Value Added Engineering

The value added pack.  This advertising technique is traditionally used to keep a brand fresh in holiday shoppers’ minds and appear to add a free gift.  This is most notably used in liquor brands that throw in rock glasses, shakers or even samples of their other product lines to try to develop sentiment and brand loyalty.  A new trend is emerging however, and I’m going to call it value added engineering.  This marketing ploy is simply used to help the consumer better enjoy a product they have already purchased by increasing the experience of the product.  This has been used by several beverage companies and most recently by soda heavy hitter Coca-Cola.  The idea was to create a glass that let the consumer better enjoy an already dominant product.

Classic Glass

Look familiar Sam Adams?


That’s because the Coca-Cola glasses were engineered by wine and beer tasters that know how carbonation and flavor should be properly released onto one’s palate to get full enjoyment.  We’ve traditionally seen this in brands that are trying to increase their market share by adding an element to their product that the top dog in the market doesn’t posses.  Miller, traditionally lagging in volume to Anheuser Busch, developed the vortex bottle,


and the punch top, wide mouth can.


Coors engineered a way for their logo to change color when their beer gets to the optimal drinking temperature.
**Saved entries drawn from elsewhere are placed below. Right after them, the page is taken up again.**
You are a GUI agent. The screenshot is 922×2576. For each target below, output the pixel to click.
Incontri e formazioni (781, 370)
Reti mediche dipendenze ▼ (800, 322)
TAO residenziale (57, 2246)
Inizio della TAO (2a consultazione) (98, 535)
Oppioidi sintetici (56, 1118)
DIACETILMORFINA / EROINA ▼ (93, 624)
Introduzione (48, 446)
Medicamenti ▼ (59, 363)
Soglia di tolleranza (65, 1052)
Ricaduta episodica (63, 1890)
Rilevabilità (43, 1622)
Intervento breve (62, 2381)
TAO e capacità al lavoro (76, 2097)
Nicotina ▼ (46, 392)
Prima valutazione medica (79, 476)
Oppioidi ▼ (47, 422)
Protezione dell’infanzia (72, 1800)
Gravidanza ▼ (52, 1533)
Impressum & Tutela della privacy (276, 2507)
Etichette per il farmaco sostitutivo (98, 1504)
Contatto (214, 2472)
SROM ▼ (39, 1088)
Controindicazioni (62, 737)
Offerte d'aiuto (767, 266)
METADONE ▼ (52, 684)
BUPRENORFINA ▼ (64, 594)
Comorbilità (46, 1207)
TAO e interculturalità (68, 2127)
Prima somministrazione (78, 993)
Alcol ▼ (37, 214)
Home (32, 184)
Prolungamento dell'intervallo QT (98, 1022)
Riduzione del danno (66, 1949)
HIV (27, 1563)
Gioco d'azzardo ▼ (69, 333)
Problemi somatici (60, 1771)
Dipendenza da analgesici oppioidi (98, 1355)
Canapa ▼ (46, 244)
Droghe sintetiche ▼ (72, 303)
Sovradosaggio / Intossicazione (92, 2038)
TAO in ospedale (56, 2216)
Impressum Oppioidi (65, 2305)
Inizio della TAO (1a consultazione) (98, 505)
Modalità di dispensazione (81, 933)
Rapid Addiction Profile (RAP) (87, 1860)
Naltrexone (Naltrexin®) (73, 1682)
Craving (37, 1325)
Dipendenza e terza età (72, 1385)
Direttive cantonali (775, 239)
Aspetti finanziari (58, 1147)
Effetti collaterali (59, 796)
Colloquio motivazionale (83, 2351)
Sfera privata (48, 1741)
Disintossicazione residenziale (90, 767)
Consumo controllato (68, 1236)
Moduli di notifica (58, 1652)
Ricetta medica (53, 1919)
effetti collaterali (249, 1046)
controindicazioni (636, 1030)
Not to mention the wide mouth, vented can that is supposed to help the beverage flow out of the can with less foam.


Let’s be honest, it just lets the consumer drink more, faster.


(Sorry Guinness)

I do, however, like this move by Coke.  It keeps their brand fresh and reinforces their standard of quality.  Don’t just drink a “Classic” enjoy a “Classic” to it’s full potential.  I don’t see runner up Pepsi trying to make their product more enjoyable.  They’re too busy paying celebrities to try and create viral videos.  That’s what’s going down…smooth.